### DATA EXTRACT

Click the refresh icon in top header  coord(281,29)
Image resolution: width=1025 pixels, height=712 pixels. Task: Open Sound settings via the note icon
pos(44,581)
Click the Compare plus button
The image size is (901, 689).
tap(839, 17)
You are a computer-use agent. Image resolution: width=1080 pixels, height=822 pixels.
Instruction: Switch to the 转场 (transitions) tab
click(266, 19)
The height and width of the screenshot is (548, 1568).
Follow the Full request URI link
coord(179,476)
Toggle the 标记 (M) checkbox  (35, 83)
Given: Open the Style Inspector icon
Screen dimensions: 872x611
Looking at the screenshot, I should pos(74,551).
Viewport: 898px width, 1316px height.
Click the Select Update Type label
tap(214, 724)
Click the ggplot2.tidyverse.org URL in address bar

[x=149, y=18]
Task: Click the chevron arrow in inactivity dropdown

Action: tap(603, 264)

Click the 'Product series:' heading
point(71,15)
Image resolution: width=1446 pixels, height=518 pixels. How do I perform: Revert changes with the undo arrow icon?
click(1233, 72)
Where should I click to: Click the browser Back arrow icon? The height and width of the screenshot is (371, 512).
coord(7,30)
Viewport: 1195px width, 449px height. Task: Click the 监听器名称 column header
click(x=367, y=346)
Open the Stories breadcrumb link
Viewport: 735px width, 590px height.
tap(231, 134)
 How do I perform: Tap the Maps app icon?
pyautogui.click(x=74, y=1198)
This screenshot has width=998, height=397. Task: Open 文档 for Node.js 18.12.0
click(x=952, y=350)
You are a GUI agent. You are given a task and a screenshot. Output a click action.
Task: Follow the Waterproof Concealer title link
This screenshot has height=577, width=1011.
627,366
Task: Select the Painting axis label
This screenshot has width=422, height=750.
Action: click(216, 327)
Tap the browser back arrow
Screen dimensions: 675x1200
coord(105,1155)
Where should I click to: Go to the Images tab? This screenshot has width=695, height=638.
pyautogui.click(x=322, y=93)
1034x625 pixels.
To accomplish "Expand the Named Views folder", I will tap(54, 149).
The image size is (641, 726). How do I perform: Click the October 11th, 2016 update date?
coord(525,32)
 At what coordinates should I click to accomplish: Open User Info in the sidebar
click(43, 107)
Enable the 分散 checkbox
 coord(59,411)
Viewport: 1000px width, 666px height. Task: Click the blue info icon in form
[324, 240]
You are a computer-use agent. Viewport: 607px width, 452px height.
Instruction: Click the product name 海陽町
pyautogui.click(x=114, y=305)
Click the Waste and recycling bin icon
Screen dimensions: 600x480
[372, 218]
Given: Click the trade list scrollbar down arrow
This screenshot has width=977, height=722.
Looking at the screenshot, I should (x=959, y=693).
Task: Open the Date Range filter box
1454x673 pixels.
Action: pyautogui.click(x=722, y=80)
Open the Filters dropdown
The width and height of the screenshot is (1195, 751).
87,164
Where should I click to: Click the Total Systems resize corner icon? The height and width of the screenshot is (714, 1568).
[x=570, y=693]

######

**TASK**
Please say how many lines in the records contain the word "agent", and give only that number.

**RESPONSE BELOW**
3